==== DATA FOR THIS TASK ====

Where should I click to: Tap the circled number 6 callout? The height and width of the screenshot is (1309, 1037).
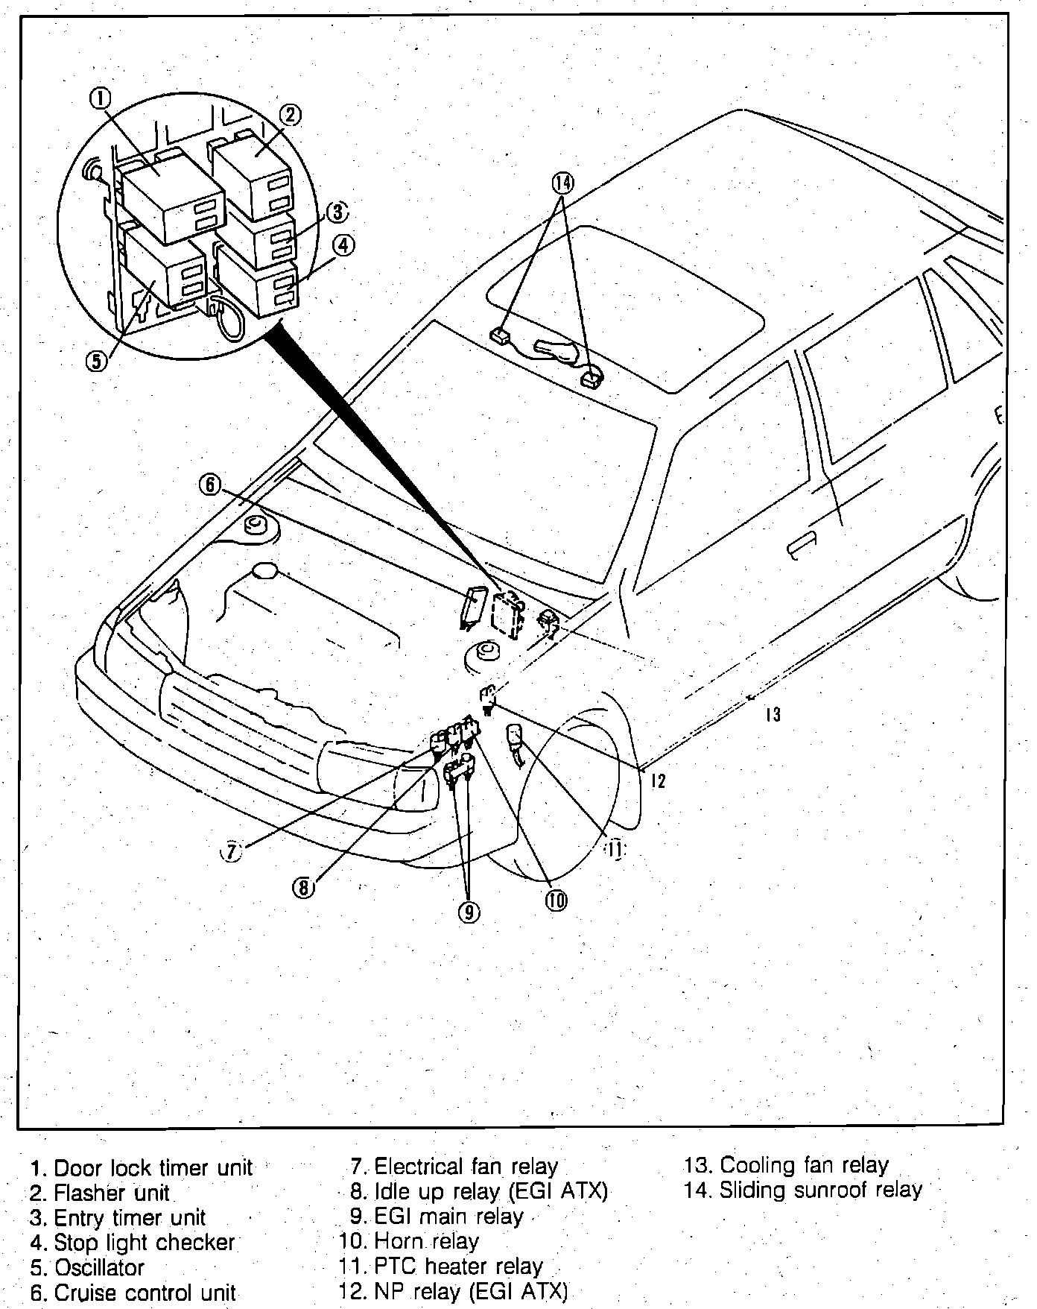(x=210, y=485)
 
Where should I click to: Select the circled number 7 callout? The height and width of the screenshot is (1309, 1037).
(x=232, y=851)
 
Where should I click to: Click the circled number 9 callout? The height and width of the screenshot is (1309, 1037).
(x=469, y=911)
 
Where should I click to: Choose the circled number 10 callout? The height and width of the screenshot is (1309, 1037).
(x=556, y=900)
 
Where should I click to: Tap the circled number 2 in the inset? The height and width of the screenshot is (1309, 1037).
(x=291, y=114)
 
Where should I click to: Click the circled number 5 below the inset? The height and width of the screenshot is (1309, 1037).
(x=97, y=361)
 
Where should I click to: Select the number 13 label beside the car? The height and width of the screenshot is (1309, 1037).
(x=773, y=715)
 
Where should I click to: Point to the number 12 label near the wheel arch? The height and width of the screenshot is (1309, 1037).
(x=657, y=780)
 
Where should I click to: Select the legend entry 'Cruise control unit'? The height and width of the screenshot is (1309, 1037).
(x=145, y=1292)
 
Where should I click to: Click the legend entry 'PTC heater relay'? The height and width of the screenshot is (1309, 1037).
(x=457, y=1267)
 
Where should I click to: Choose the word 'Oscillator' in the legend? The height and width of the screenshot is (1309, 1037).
(x=99, y=1267)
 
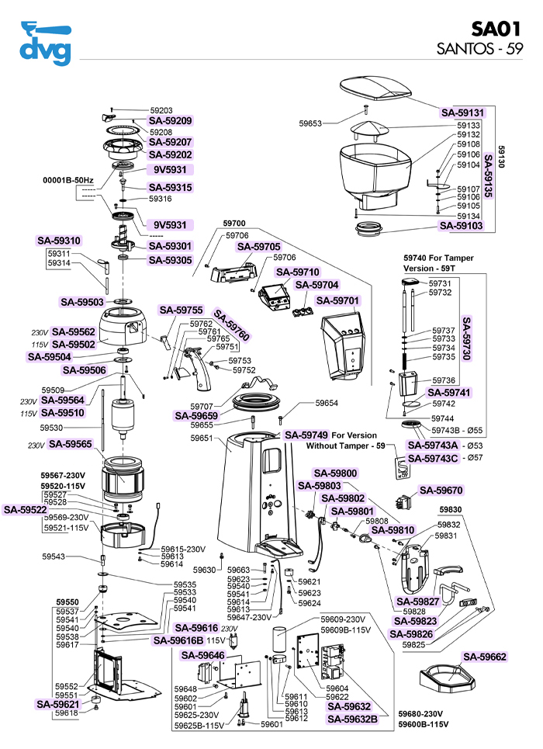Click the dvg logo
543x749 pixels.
tap(45, 44)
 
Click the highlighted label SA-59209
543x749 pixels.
tap(170, 121)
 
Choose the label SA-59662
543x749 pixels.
tap(485, 657)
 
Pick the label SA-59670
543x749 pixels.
tap(441, 491)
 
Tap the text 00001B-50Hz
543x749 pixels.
tap(67, 180)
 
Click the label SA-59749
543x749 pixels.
tap(306, 435)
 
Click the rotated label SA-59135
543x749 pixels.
tap(489, 178)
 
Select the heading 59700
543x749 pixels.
tap(234, 223)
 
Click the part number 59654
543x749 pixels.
tap(327, 404)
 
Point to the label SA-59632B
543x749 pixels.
tap(352, 719)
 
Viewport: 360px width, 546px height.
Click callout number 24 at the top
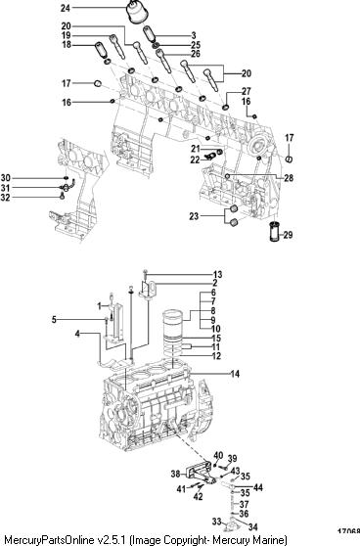(x=66, y=8)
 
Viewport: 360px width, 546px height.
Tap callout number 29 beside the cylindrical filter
(x=288, y=235)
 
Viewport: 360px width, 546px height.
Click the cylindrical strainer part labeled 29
(x=275, y=231)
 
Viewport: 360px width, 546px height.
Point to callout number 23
(x=194, y=216)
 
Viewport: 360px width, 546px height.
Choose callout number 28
(x=289, y=178)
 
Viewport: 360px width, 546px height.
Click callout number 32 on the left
(x=5, y=198)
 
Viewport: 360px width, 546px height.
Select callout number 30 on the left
(x=5, y=178)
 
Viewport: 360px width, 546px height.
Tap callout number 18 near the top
(x=67, y=45)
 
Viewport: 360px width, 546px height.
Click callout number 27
(x=247, y=91)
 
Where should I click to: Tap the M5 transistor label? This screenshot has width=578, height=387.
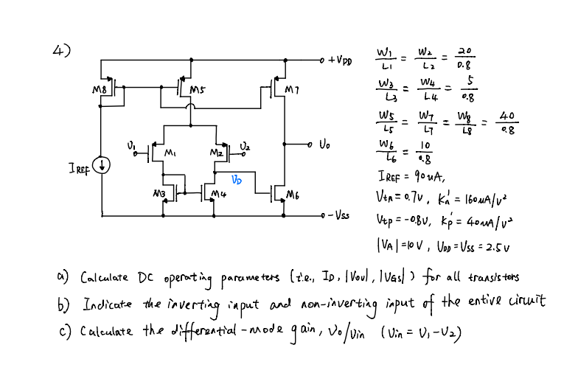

====

Rewrite the part of the material that opens with the line containing "Where should I click to: Choose the circled" and closes with the line containing "(x=291, y=114)", replacing "circled" with "ringed" and leaving everything else unchanged.

Where should I click to: Choose the ringed number 10 callout? The height and width of the screenshot is (1309, 1037).
(x=556, y=900)
 
Where should I click to: Tap the ringed number 2 in the inset? The height and width of the screenshot is (1309, 1037).
(x=291, y=114)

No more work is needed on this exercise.